(Excerpt from the dataset)
>> START

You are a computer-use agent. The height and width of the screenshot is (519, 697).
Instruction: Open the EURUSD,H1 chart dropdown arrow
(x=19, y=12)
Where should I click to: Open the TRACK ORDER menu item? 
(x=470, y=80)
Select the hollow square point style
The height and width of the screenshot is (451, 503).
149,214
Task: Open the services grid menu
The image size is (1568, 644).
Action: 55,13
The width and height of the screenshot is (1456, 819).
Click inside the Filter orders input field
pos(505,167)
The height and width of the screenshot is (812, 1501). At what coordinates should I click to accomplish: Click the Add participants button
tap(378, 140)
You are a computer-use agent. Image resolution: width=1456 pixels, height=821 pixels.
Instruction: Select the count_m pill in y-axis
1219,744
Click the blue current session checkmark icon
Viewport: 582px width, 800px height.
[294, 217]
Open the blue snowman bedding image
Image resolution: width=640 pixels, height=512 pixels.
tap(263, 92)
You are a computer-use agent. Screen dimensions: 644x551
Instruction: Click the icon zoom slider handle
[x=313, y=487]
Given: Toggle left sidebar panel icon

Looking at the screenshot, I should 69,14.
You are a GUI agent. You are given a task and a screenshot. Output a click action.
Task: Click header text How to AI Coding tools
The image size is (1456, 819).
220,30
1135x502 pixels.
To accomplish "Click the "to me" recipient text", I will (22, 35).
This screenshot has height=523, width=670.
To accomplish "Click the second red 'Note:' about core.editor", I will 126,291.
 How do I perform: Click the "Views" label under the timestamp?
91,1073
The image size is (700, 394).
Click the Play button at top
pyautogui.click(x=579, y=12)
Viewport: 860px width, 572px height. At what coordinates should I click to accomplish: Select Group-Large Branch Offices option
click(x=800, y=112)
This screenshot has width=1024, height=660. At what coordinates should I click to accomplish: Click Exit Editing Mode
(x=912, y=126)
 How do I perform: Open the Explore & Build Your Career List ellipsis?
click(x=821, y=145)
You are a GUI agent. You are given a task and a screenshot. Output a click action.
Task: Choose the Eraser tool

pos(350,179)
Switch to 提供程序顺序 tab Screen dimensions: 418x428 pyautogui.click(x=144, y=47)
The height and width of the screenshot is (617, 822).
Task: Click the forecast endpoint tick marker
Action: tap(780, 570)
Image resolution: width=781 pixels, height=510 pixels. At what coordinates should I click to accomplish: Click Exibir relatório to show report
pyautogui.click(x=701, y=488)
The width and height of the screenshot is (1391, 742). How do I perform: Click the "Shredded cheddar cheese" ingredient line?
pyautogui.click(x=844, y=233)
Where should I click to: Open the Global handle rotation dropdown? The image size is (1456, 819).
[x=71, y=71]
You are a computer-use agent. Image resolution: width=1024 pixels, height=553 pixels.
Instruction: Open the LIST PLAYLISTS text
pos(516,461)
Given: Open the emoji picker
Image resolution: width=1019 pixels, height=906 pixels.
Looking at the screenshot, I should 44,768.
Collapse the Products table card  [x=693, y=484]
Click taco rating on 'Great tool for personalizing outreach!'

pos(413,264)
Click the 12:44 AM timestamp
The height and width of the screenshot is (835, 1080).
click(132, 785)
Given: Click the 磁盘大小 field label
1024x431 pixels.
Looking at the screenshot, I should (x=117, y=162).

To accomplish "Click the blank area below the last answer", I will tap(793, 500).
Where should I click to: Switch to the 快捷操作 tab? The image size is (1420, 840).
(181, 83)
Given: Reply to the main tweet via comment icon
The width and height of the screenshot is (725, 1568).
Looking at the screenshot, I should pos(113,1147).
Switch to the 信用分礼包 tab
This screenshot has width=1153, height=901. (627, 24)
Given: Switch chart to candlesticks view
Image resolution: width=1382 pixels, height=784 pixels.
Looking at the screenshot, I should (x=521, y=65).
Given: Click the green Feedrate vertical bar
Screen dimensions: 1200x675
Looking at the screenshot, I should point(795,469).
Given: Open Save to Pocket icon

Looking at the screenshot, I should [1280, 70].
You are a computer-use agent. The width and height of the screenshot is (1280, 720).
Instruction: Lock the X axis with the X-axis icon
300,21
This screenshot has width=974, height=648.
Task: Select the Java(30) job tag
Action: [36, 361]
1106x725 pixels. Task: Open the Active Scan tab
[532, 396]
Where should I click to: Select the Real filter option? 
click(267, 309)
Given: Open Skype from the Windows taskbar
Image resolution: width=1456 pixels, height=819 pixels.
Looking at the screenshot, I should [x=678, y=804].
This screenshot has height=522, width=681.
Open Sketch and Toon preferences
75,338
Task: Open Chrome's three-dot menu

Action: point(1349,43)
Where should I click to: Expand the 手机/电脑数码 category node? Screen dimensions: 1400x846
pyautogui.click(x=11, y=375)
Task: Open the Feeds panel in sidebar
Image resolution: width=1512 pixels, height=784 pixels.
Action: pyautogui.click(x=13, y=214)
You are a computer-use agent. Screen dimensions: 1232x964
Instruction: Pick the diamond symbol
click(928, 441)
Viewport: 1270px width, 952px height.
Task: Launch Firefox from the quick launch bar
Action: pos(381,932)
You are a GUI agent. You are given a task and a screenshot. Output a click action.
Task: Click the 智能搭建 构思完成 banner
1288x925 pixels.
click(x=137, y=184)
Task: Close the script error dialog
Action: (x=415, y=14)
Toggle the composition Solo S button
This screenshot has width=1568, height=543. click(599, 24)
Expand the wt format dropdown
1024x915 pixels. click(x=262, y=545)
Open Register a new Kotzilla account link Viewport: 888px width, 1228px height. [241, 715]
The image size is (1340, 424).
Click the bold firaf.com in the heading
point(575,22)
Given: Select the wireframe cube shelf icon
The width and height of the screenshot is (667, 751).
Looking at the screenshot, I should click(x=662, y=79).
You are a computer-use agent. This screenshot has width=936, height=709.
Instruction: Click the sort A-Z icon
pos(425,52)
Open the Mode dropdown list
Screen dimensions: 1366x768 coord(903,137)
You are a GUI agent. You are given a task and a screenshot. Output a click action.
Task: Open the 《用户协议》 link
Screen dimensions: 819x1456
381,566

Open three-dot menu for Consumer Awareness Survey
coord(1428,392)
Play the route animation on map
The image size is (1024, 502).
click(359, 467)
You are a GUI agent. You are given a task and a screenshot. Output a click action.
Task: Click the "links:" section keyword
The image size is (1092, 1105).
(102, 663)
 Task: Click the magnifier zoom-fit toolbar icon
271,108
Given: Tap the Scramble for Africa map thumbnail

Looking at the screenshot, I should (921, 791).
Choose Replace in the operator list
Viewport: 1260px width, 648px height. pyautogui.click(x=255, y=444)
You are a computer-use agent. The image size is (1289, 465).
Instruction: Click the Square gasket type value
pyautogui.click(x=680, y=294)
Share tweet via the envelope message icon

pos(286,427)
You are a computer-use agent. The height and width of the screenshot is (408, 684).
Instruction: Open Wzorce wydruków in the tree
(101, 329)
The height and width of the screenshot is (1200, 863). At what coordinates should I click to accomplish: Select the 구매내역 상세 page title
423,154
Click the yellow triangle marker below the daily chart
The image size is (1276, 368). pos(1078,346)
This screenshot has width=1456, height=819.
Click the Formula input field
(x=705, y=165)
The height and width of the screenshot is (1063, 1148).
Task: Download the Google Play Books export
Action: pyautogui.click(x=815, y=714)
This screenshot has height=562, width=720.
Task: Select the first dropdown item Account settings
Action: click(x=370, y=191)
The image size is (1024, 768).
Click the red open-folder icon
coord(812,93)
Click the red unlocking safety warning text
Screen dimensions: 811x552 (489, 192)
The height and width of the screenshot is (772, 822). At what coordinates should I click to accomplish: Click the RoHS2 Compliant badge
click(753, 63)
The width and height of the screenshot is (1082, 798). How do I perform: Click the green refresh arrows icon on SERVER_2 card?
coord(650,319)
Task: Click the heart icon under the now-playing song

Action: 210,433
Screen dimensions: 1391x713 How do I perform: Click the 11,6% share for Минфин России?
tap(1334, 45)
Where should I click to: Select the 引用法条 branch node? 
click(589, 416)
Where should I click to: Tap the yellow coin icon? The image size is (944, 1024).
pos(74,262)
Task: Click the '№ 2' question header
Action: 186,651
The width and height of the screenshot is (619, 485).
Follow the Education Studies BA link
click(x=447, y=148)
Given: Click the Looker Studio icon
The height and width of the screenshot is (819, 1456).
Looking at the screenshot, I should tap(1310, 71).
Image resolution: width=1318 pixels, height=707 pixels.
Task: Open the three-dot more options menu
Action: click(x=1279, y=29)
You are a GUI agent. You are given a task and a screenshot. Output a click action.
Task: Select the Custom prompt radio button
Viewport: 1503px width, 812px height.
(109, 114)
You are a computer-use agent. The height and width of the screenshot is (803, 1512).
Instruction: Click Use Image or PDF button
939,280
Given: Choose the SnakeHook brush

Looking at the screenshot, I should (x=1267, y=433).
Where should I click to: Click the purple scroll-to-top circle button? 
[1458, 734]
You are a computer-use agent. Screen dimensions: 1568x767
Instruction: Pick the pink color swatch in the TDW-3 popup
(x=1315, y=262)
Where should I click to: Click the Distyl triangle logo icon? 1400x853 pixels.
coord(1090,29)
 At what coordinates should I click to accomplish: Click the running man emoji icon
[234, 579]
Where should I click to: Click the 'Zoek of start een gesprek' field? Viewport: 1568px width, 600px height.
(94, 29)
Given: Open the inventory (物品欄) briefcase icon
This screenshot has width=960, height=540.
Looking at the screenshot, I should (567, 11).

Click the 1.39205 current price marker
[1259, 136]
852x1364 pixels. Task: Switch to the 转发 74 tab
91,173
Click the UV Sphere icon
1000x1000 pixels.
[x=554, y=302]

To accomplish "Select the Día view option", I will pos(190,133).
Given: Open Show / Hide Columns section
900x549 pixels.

>> END

### What is required
Please recast the stretch of items from the start through the line containing "[x=313, y=487]" as a JSON list of strings, one string per line, with blank lines left out.

### Exercise output
[
  "You are a computer-use agent. The height and width of the screenshot is (519, 697).",
  "Instruction: Open the EURUSD,H1 chart dropdown arrow",
  "(x=19, y=12)",
  "Where should I click to: Open the TRACK ORDER menu item? ",
  "(x=470, y=80)",
  "Select the hollow square point style",
  "The height and width of the screenshot is (451, 503).",
  "149,214",
  "Task: Open the services grid menu",
  "The image size is (1568, 644).",
  "Action: 55,13",
  "The width and height of the screenshot is (1456, 819).",
  "Click inside the Filter orders input field",
  "pos(505,167)",
  "The height and width of the screenshot is (812, 1501). At what coordinates should I click to accomplish: Click the Add participants button",
  "tap(378, 140)",
  "You are a computer-use agent. Image resolution: width=1456 pixels, height=821 pixels.",
  "Instruction: Select the count_m pill in y-axis",
  "1219,744",
  "Click the blue current session checkmark icon",
  "Viewport: 582px width, 800px height.",
  "[294, 217]",
  "Open the blue snowman bedding image",
  "Image resolution: width=640 pixels, height=512 pixels.",
  "tap(263, 92)",
  "You are a computer-use agent. Screen dimensions: 644x551",
  "Instruction: Click the icon zoom slider handle",
  "[x=313, y=487]"
]